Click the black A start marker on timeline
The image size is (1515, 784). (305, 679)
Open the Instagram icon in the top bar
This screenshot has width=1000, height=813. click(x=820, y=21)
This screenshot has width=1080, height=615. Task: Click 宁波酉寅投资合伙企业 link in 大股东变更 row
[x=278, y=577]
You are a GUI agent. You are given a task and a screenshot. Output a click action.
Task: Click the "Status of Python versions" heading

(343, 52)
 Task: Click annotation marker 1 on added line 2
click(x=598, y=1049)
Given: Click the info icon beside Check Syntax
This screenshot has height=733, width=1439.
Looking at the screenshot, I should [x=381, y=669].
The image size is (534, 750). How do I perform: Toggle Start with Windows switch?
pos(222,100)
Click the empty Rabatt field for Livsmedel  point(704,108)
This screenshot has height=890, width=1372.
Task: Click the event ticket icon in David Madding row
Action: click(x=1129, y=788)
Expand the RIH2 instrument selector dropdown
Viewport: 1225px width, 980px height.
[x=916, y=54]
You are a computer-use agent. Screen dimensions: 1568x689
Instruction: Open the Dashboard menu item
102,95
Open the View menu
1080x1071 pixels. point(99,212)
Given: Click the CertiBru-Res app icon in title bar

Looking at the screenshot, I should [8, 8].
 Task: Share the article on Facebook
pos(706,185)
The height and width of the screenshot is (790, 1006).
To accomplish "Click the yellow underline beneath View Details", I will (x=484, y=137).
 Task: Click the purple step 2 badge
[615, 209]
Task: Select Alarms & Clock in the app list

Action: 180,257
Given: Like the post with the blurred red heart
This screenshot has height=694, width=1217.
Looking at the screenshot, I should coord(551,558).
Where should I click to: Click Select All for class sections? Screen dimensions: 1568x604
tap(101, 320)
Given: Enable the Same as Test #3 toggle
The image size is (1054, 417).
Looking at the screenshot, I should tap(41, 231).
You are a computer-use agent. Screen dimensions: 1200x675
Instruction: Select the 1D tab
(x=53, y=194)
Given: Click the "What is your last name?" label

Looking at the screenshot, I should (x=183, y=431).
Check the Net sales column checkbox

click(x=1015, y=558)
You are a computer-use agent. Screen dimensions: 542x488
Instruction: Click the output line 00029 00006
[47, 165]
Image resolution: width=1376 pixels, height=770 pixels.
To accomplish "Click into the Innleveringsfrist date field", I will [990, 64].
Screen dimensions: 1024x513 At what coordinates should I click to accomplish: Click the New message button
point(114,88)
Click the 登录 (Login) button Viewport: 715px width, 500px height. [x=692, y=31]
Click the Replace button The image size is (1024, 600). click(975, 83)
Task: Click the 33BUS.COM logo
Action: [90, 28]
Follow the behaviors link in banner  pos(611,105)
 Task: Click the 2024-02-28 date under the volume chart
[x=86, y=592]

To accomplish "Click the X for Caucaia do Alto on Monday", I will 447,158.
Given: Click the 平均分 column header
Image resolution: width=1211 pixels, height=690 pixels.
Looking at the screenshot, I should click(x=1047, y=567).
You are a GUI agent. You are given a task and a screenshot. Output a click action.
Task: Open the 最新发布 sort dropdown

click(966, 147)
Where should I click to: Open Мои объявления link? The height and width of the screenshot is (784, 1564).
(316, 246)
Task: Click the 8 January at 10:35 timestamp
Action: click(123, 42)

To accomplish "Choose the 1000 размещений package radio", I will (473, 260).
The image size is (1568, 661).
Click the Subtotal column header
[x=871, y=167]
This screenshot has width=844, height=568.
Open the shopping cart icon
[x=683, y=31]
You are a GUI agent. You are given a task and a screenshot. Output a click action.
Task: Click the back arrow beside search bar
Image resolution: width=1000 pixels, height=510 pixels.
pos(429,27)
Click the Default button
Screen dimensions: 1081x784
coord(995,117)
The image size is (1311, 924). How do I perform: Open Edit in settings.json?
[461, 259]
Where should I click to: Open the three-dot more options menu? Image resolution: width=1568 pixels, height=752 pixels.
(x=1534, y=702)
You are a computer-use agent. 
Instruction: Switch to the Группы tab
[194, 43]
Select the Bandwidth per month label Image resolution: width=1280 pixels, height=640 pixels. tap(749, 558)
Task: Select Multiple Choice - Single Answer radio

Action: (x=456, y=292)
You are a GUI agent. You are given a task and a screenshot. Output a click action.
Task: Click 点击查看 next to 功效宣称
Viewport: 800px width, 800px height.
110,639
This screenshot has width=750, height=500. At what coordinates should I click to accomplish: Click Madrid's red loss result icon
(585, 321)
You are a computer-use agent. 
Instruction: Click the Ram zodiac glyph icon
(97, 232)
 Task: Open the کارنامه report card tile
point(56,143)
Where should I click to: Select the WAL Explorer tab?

━━━━━━━━━━━━━━━━

Please return each line of the data above in which the word "will" occurs.

To accomplish "Click the yellow underline beneath View Details", I will (x=484, y=137).
To accomplish "Click into the Innleveringsfrist date field", I will [990, 64].
To accomplish "Click the X for Caucaia do Alto on Monday", I will 447,158.
To accomplish "Choose the 1000 размещений package radio", I will (473, 260).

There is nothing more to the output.